In the 1973 Sea Pines Heritage Classic, Hale Irwin shanked an iron into a greenside gallery but the ball disappeared into the crowd. Irwin was about to declare a lost ball when an embarrassed spectator told the officials the ball was lodged in her bra.  The ball had bounced off someone near her and went down the front of her dress, but she was too embarrassed, at first, to speak up. She retrieved the ball, and he was awarded a free drop. 

Another pro golfer, Curtis Stifford, was playing in the Quad City Open when he shanked an iron into the gallery and his ball ended up on a spectator’s hot dog that had been dropped in the rough. The officials gave Stifford a free drop after he cleaned the mustard and ketchup off his ball.

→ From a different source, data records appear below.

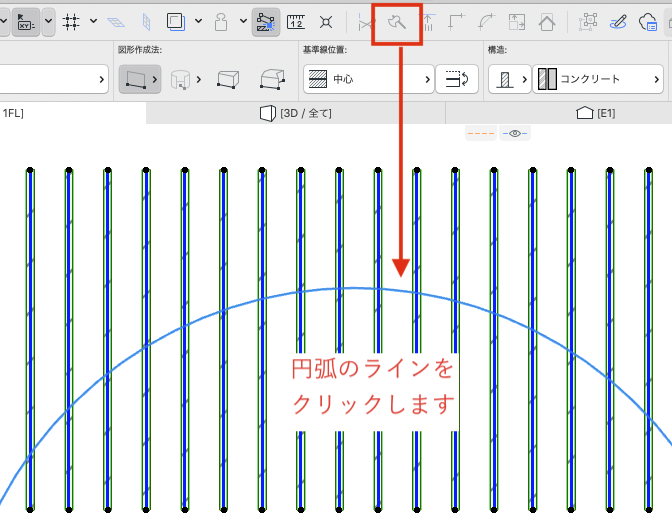Open the コンクリート structure dropdown

(598, 79)
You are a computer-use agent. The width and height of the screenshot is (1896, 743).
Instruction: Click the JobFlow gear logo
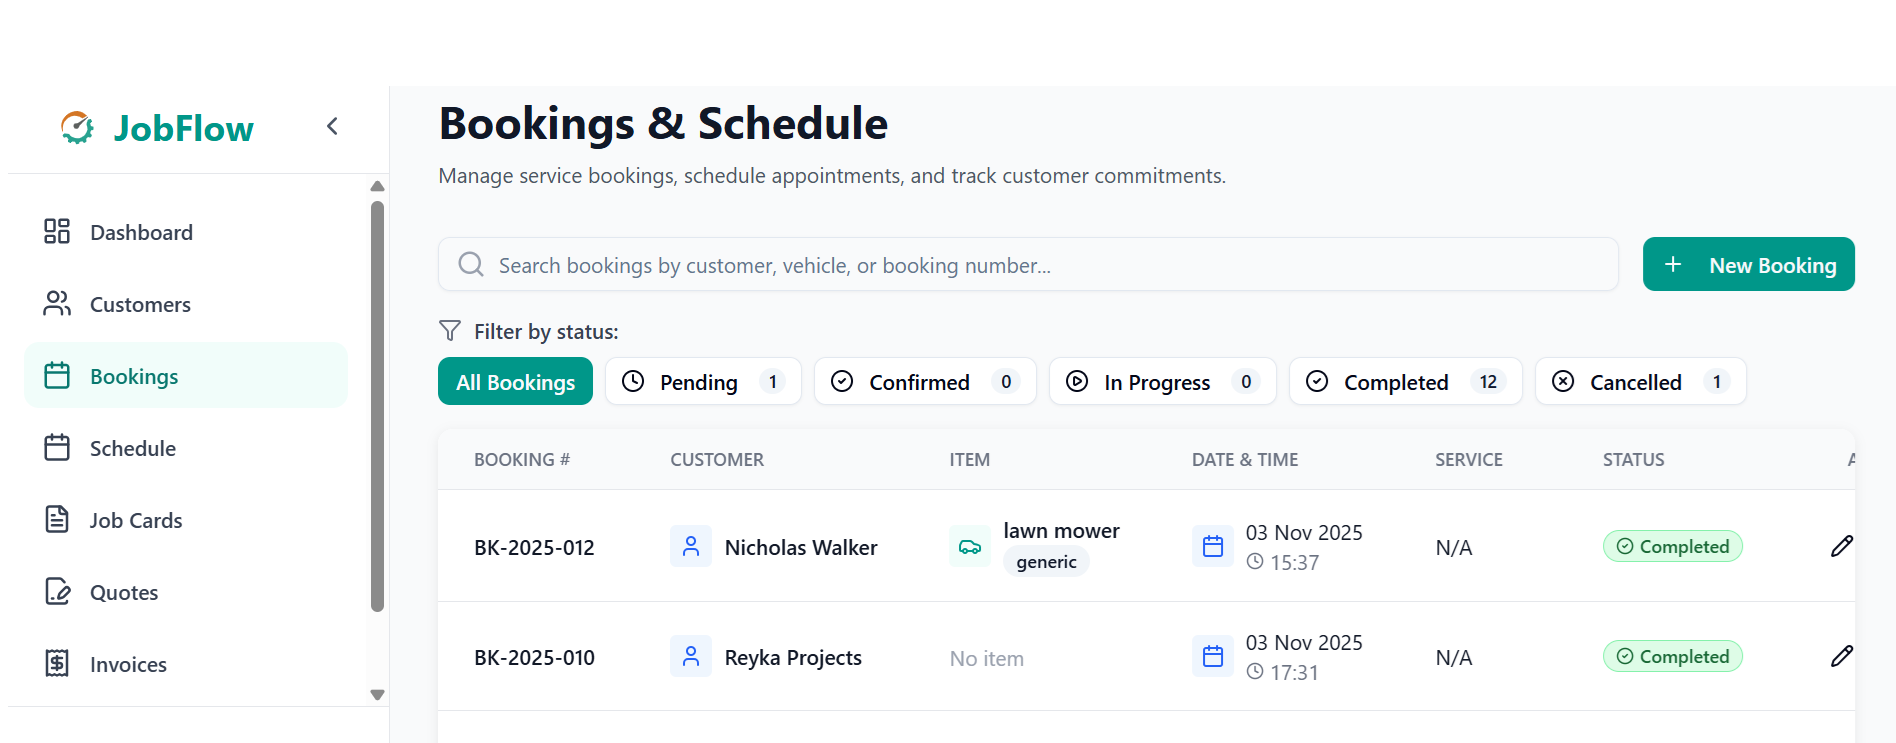click(77, 127)
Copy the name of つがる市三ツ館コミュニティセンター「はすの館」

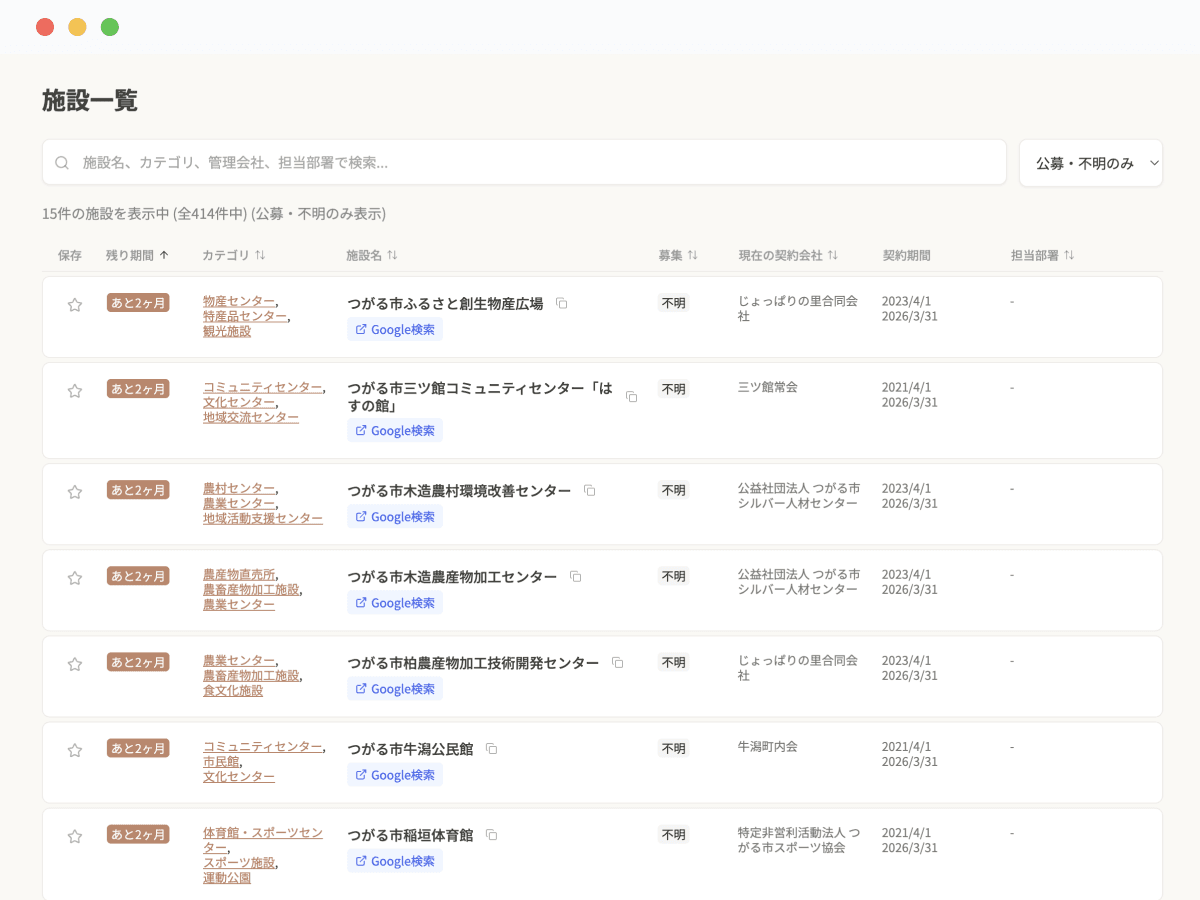click(631, 396)
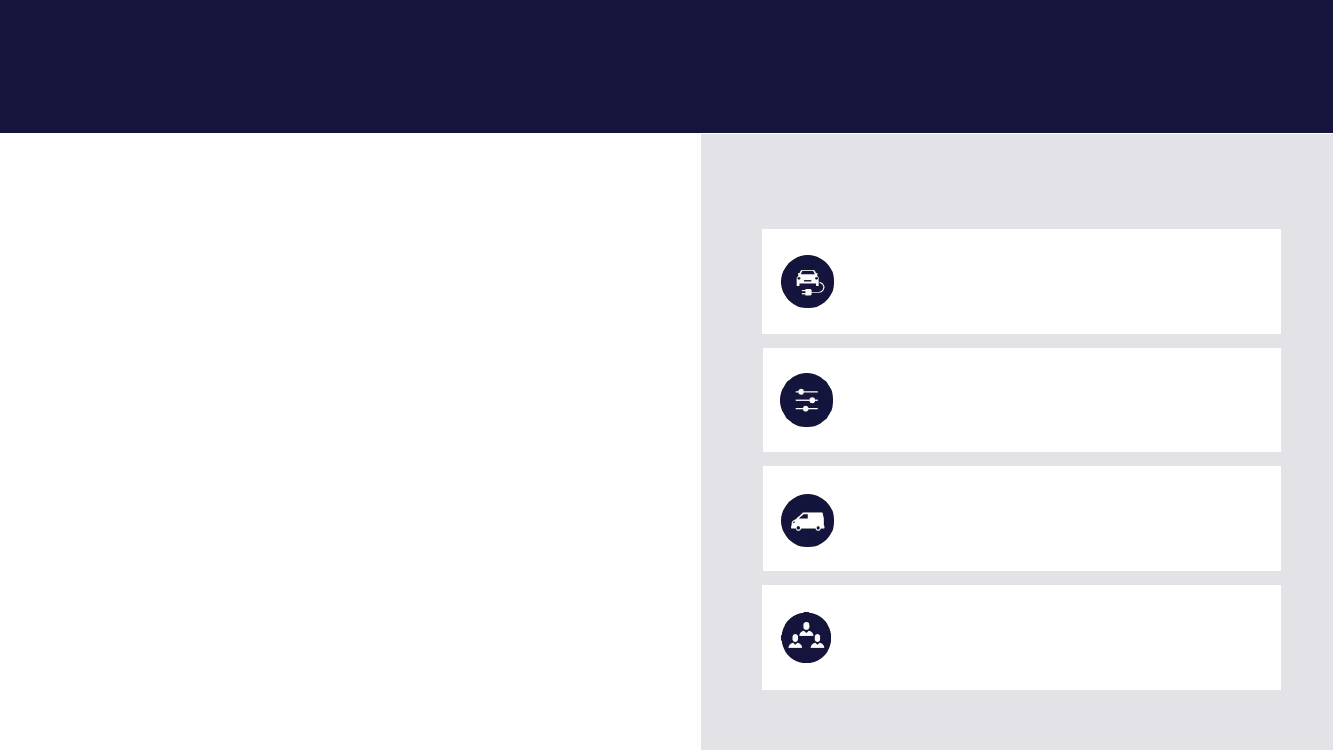Select the white card beside electric car icon
Image resolution: width=1333 pixels, height=750 pixels.
1021,281
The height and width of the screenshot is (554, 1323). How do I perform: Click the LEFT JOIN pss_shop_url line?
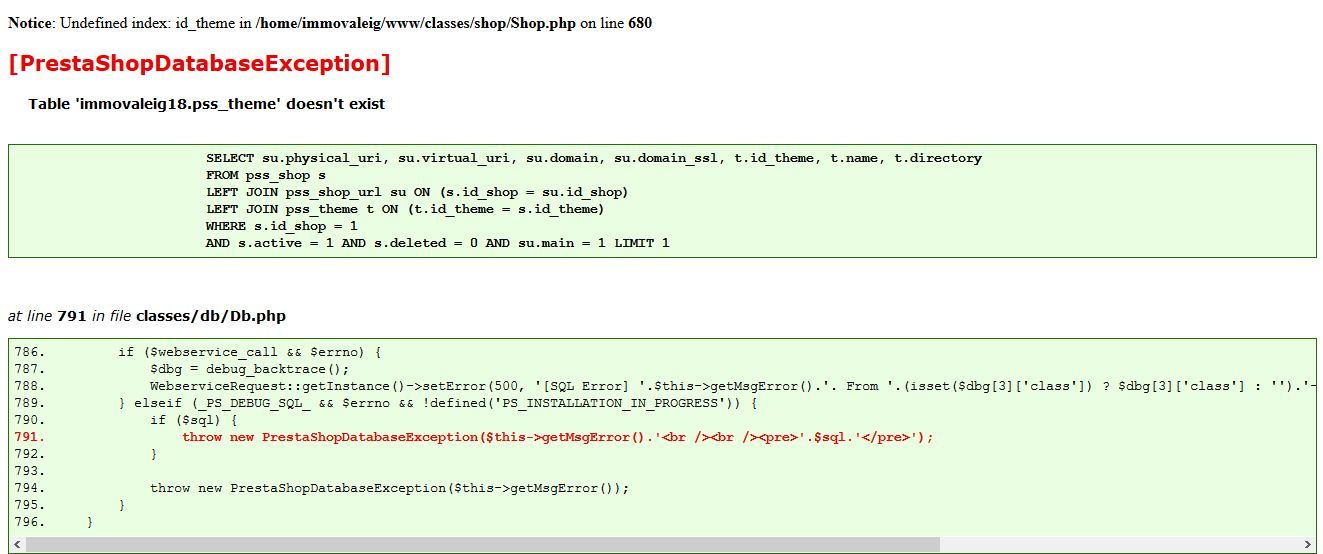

The legendary Sam Snead once hit a wayward shot over the green in the Cleveland Open, which went through an open locker room door, rolled into the men’s bathroom and came to rest under a toilet in the last stall. Snead was penalized two strokes and eventually lost the tournament by one stroke. 

Pro golfer Brian Barnes takes the medal for the worst case of the yips during the 1968 French Open. It took him 12 strokes to hole out, while putting from only three feet away from the cup. On a par-3 hole, Barnes was on the green in two with a long putt for par.  After his first putt came up short to three feet, Barnes stood over his next putt, fuming about his upcoming bogey and after what seemed an eternity, he putted, and his ball lipped out of the cup.  Now suffering from anger and temporary insanity, he began to rake the ball back towards the hole and missed again. While the gallery stood in amazement, Barnes then hit his next putt while it was still moving, hockey style. When that didn’t work, he tried a croquet-style putt, adding another penalty stroke. When all the regular and penalty shots were assessed, his final score on the par-3 was 15.

The 19th Hole Trivia:

• Arnold Palmer once carded a 12 on a 568-yard, par-5 during play in the 1961 Los Angeles Open. He hit four tee shots out of bounds. The club members of the Rancho Park Golf Course later erected a bronze plaque to commemorate the Roy MacAvoy (“Tin Cup”) moment.